Vol 26 No 1 (2007): .
Language

Neologisms in Child Language: A Case Study of a Bilingual Child

Published June 26, 2007
Keywords
  • Neologisms,
  • Bilingual,
  • Child language
How to Cite
Shyamala Chengappa. (2007). Neologisms in Child Language: A Case Study of a Bilingual Child. Journal of All India Institute of Speech and Hearing, 26(1), 65-67. Retrieved from http://203.129.241.91/jaiish/index.php/aiish/article/view/182

Abstract

Surprising parallels with Schizophrenia and Jarganaphasia were found on a linguistic analysis of the neologistic utterances encountered in a normal 3+ year old bilingual child. The analysis in terms of phonological, semantic, grammatical, as well as a few paralinguistic features including mortality and awareness of these neologisms uttered by the normal bilingual child revealed similarities with those of schizophrenics and jarganaphasics reported in literature. This speech sample was also compared with the abnormal utterances of normal speakers.
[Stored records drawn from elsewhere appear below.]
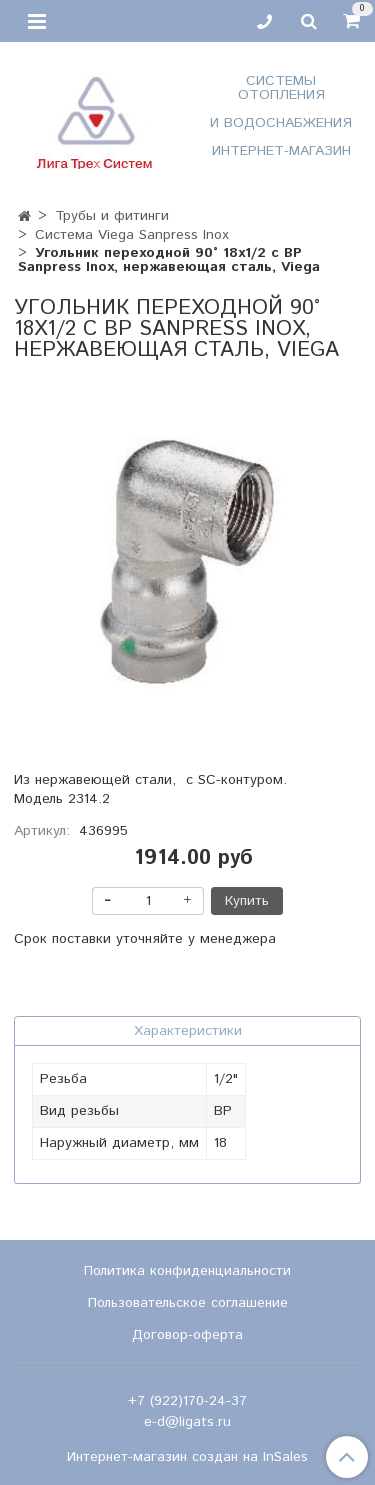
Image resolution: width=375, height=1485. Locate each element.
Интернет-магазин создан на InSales (187, 1457)
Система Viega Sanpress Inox (132, 235)
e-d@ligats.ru (187, 1422)
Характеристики (188, 1031)
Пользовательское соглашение (188, 1303)
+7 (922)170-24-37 (187, 1401)
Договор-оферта (187, 1335)
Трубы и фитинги (112, 216)
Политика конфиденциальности (187, 1271)
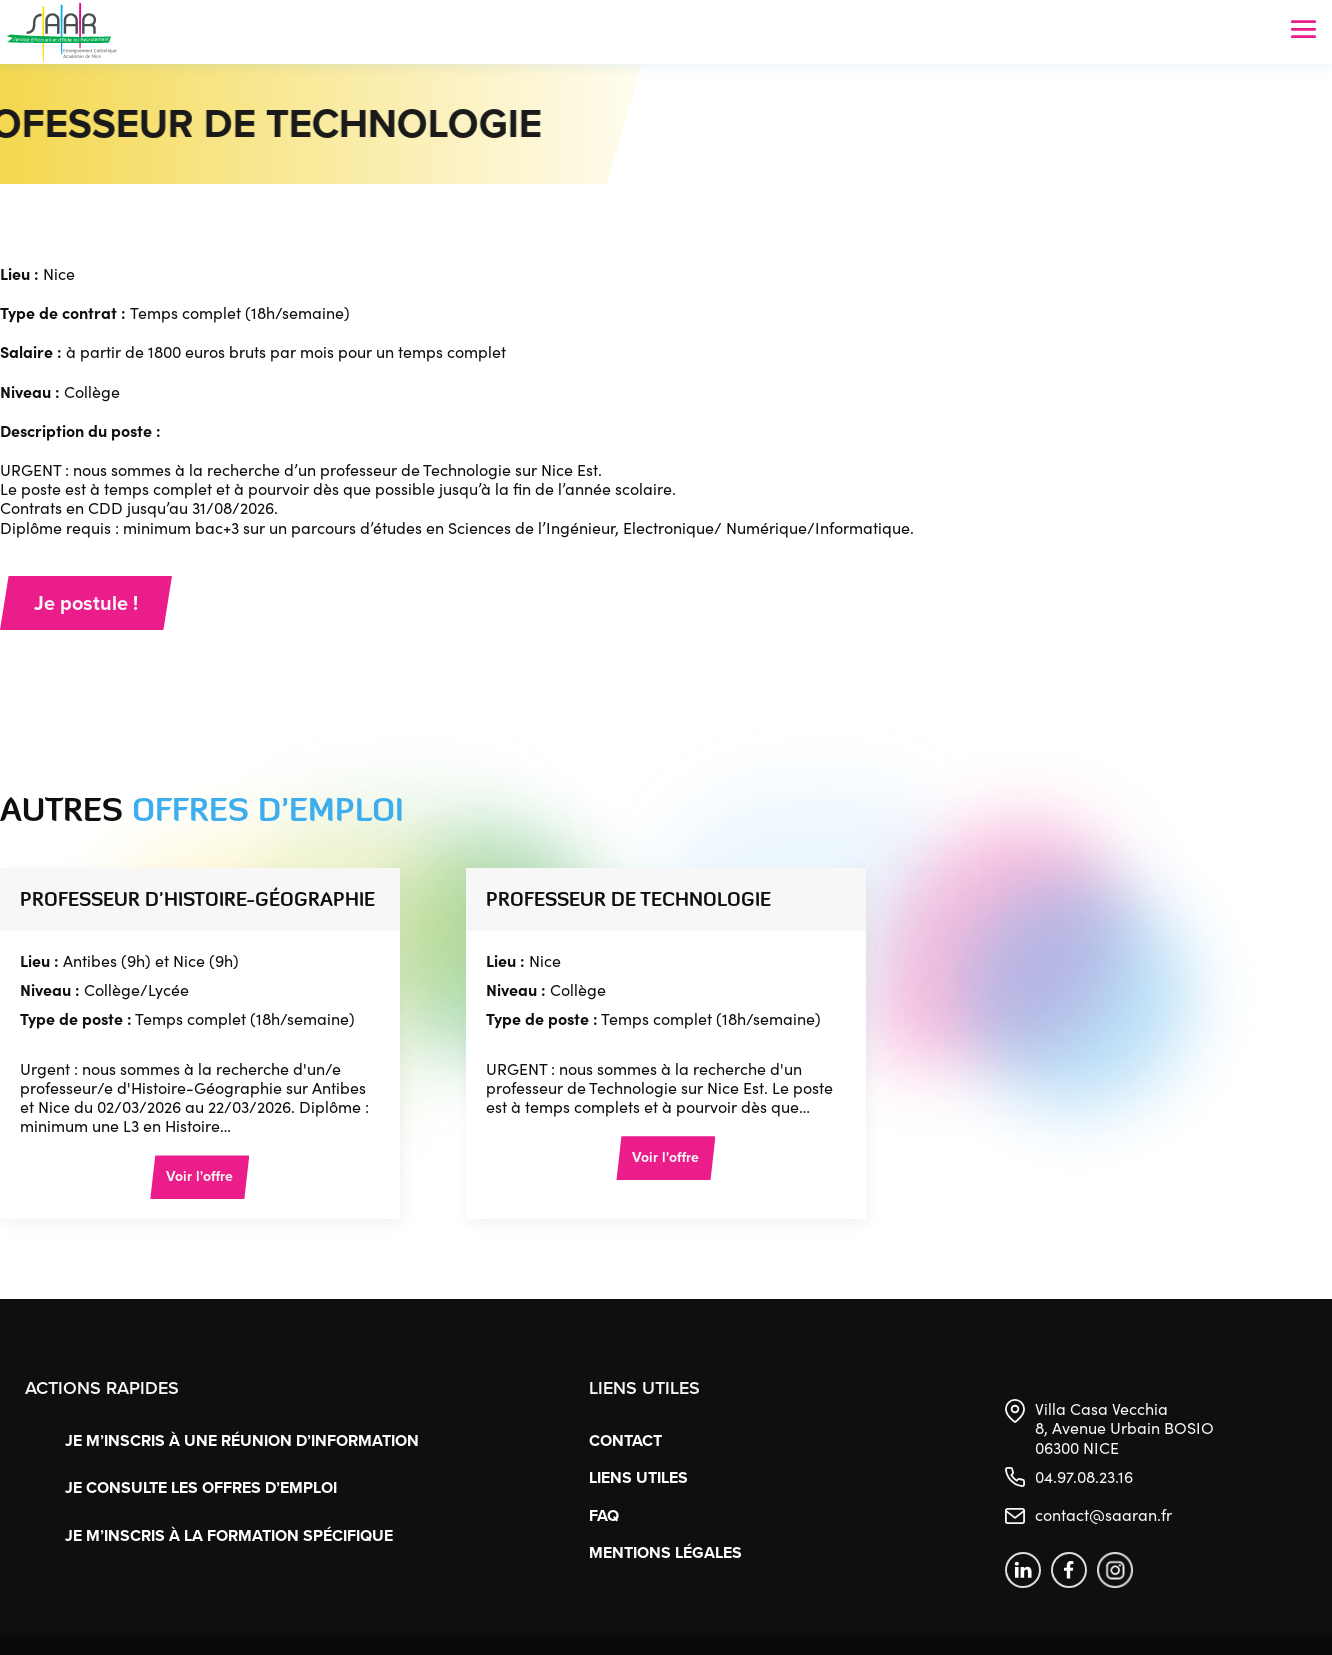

A need for both qualitative and quantitative assessment, in addition to obtaining a total picture of communication was felt in order to categorize a speaker as abnormal or pathological. It is also speculated that bilingual children may undergo such transitory phases of neologistic utterances in their language(s) acquisition process because of the very nature of bilingual / multilingual exposure.